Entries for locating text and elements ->
==============================
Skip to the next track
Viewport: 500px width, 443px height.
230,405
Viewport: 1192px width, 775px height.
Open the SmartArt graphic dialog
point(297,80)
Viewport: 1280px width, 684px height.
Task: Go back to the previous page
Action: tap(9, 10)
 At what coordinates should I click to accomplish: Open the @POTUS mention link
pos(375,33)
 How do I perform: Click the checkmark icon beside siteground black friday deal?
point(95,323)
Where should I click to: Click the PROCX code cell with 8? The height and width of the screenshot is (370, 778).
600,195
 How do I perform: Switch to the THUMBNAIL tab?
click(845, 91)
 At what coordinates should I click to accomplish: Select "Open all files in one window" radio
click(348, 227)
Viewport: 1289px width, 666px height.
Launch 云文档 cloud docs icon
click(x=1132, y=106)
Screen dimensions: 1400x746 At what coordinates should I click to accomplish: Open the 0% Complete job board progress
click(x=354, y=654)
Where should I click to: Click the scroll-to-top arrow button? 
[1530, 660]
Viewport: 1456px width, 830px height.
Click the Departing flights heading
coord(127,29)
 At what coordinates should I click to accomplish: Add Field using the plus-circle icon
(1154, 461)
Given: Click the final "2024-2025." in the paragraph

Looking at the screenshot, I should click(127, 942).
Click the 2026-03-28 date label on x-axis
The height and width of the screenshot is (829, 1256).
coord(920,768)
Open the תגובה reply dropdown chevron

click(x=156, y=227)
==============================
Stated task ->
Rewrite everything from the line containing "How do I perform: Click" down to the line containing "(1154, 461)", putting "Where do I click to complete" in place of "At what coordinates should I click to accomplish" and leaving the rest unchanged.

Solution for this task ->
 How do I perform: Click the checkmark icon beside siteground black friday deal?
point(95,323)
Where should I click to: Click the PROCX code cell with 8? The height and width of the screenshot is (370, 778).
600,195
 How do I perform: Switch to the THUMBNAIL tab?
click(845, 91)
 Where do I click to complete: Select "Open all files in one window" radio
click(348, 227)
Viewport: 1289px width, 666px height.
Launch 云文档 cloud docs icon
click(x=1132, y=106)
Screen dimensions: 1400x746 Where do I click to complete: Open the 0% Complete job board progress
click(x=354, y=654)
Where should I click to: Click the scroll-to-top arrow button? 
[1530, 660]
Viewport: 1456px width, 830px height.
Click the Departing flights heading
coord(127,29)
 Where do I click to complete: Add Field using the plus-circle icon
(1154, 461)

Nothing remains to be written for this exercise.